'''
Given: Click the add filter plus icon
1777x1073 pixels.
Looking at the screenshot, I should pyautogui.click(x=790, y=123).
'''
'''
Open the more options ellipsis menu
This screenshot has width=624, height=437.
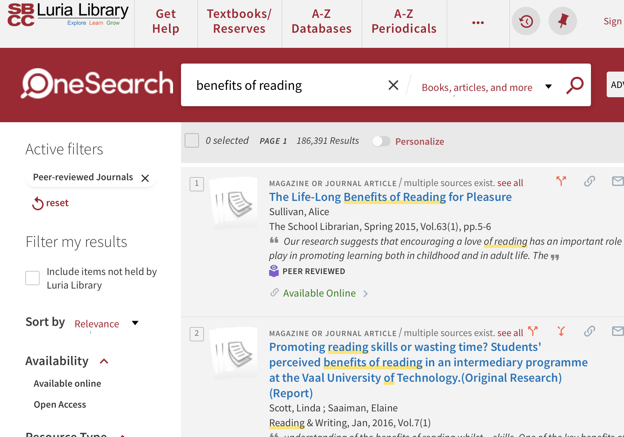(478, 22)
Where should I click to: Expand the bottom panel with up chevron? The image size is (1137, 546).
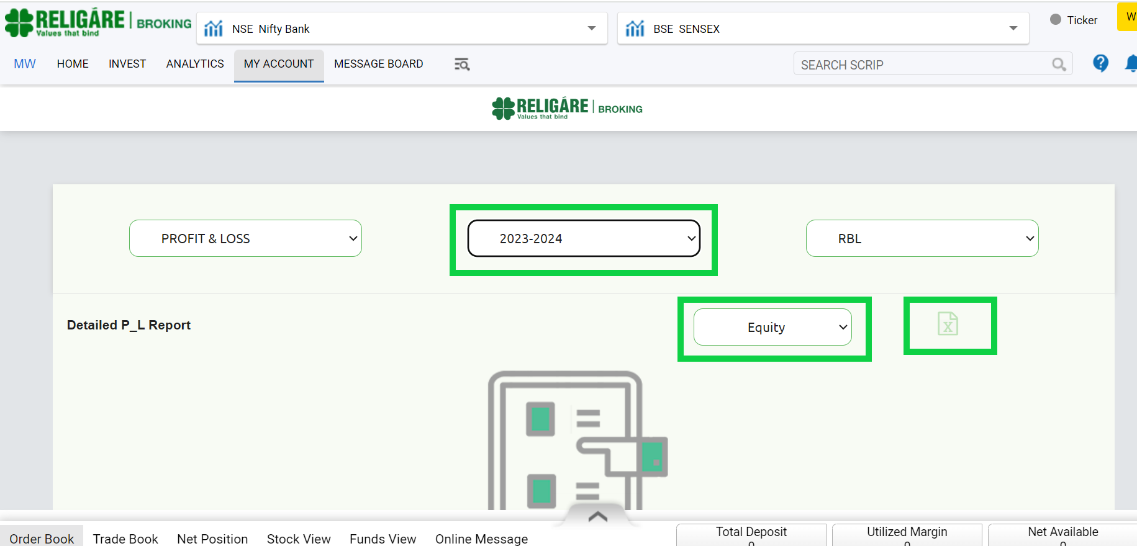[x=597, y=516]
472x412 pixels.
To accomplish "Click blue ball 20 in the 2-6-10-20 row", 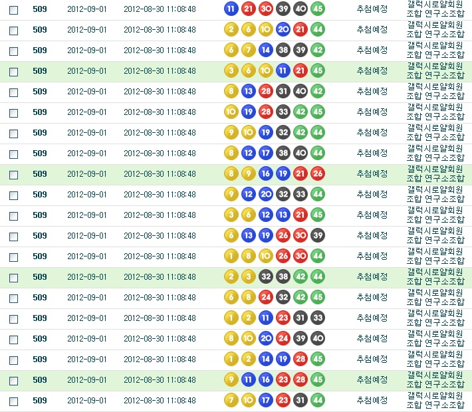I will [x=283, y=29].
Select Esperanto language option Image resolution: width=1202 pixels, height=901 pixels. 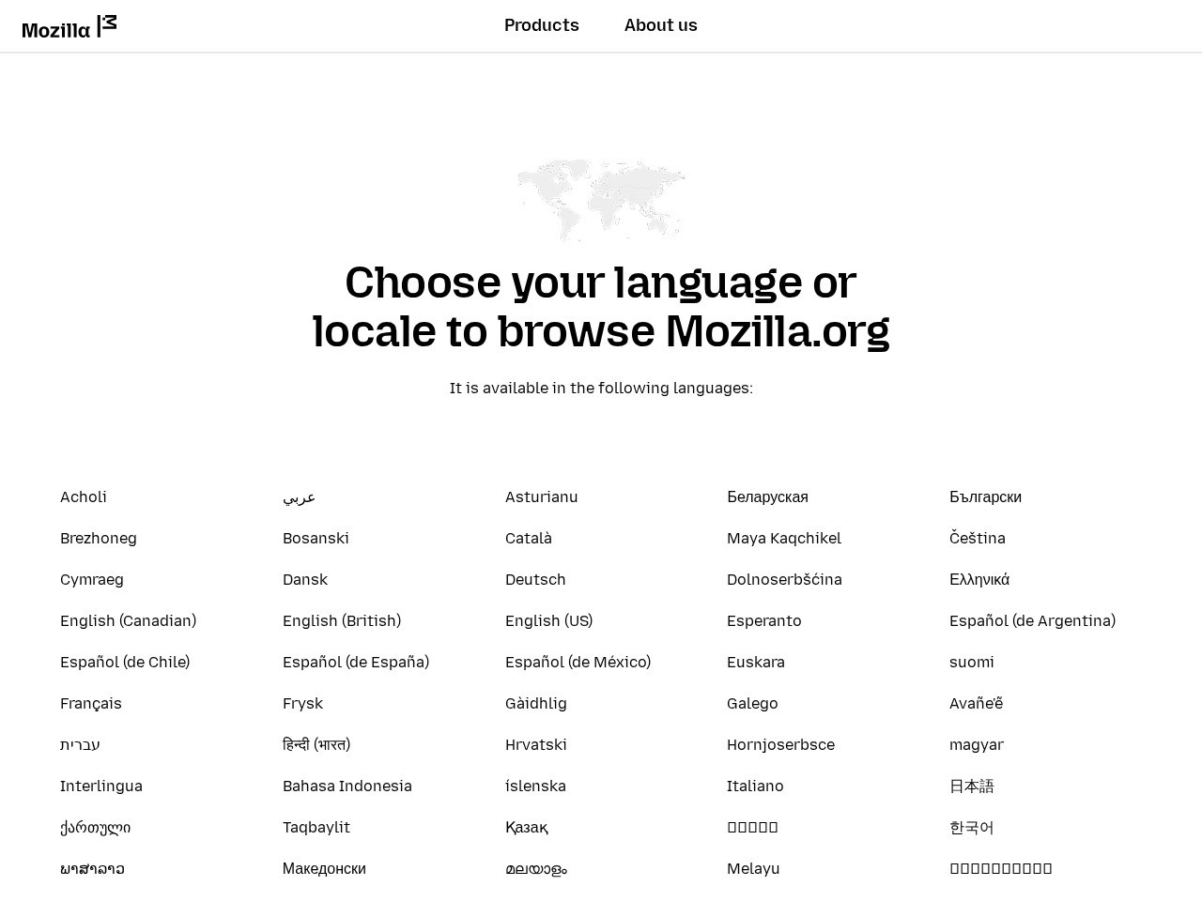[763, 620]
'''
'''
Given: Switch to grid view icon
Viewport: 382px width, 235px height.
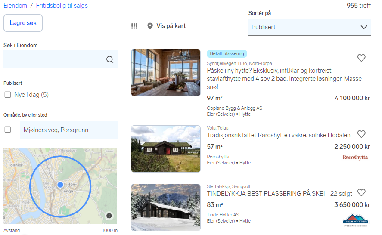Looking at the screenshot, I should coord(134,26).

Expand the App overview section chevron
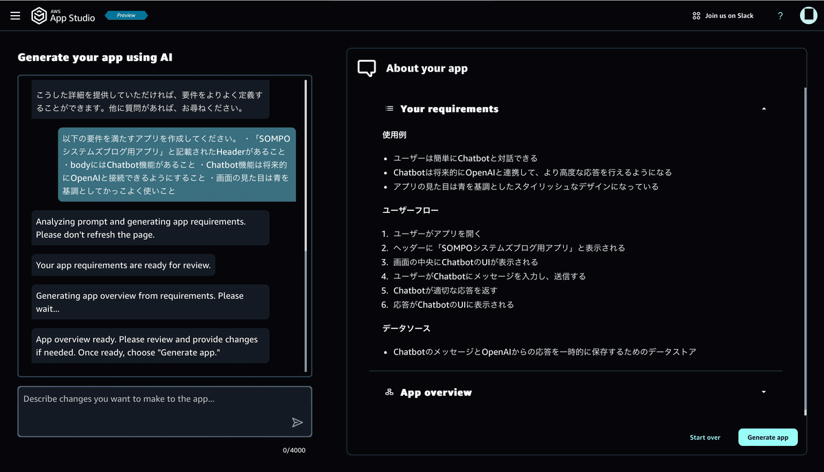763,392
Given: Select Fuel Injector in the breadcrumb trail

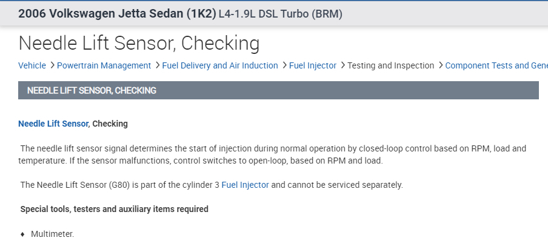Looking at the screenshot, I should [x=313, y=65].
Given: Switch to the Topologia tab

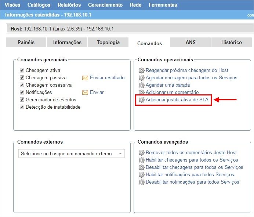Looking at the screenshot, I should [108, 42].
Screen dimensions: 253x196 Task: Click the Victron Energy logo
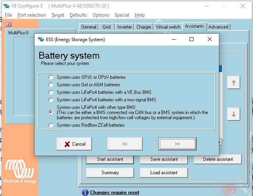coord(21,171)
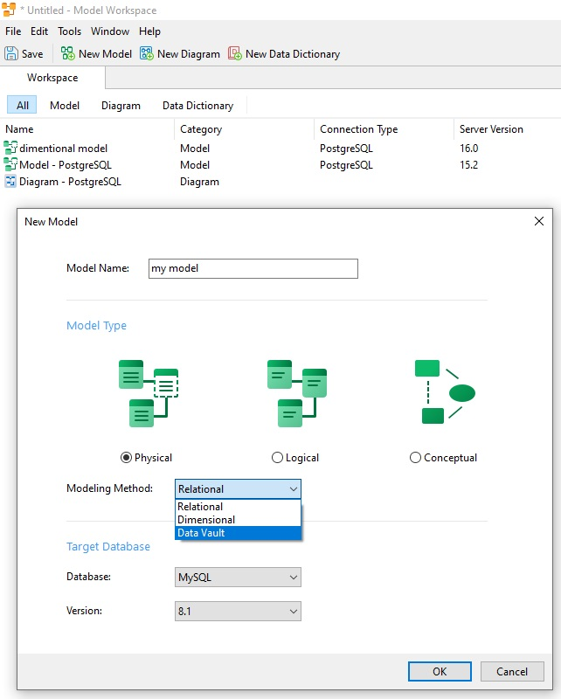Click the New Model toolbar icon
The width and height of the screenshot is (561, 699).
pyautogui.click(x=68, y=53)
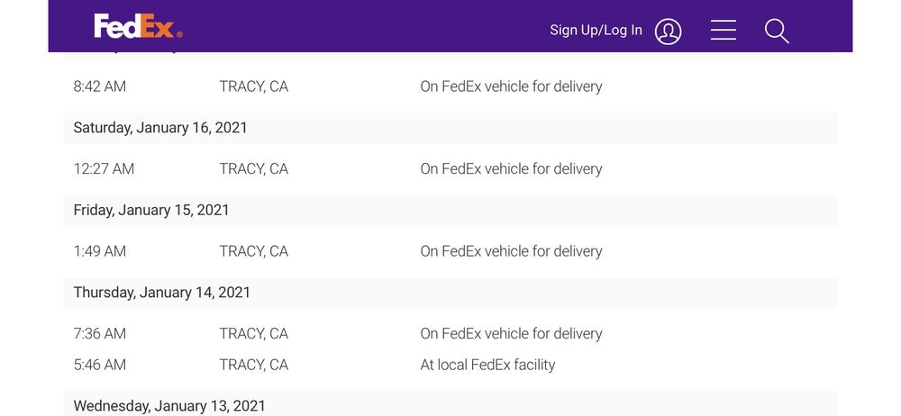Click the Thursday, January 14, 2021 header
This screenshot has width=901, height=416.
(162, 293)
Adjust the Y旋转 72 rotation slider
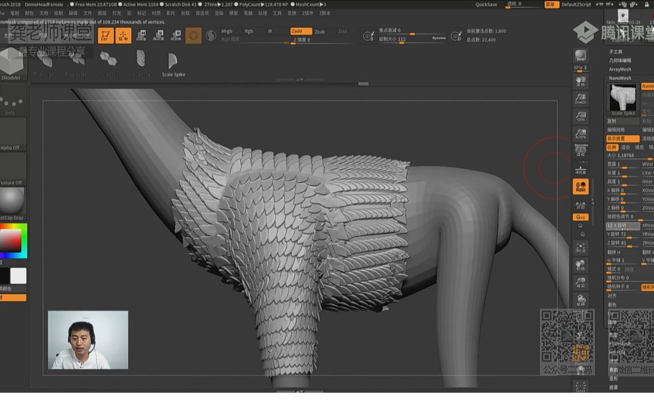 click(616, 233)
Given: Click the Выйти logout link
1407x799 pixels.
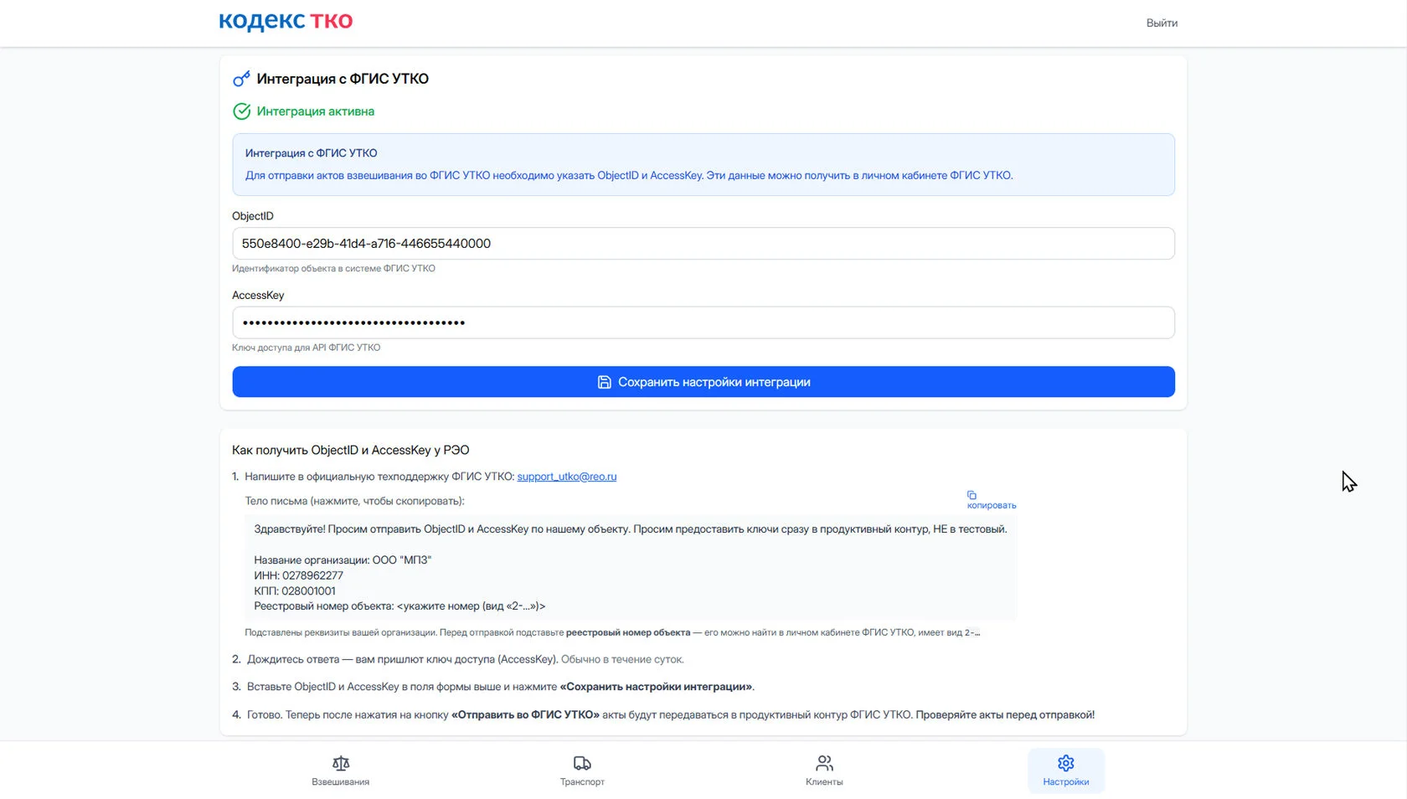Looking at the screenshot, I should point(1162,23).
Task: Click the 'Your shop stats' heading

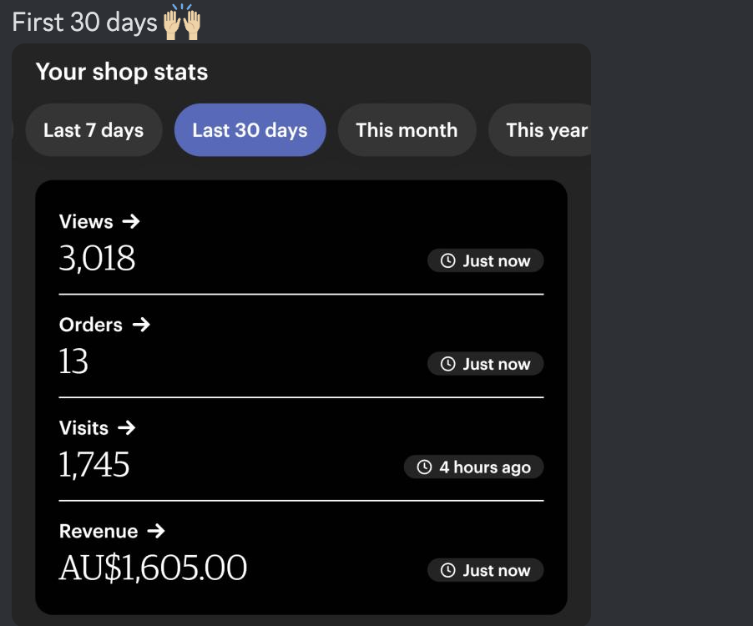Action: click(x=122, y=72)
'''
• [What is required] Copy the data from the line that has "Adjust the Y旋转 72 rotation slider" through the line that has "Action: click(x=122, y=72)", switching "heading" to "title" and changing nothing else. Omit the pictures.

• [Answer to the exercise]
Adjust the Y旋转 72 rotation slider
 click(616, 233)
Given: Click the Выйти logout link
1407x799 pixels.
Looking at the screenshot, I should point(1162,23).
Task: Click the 'Your shop stats' title

Action: click(x=122, y=72)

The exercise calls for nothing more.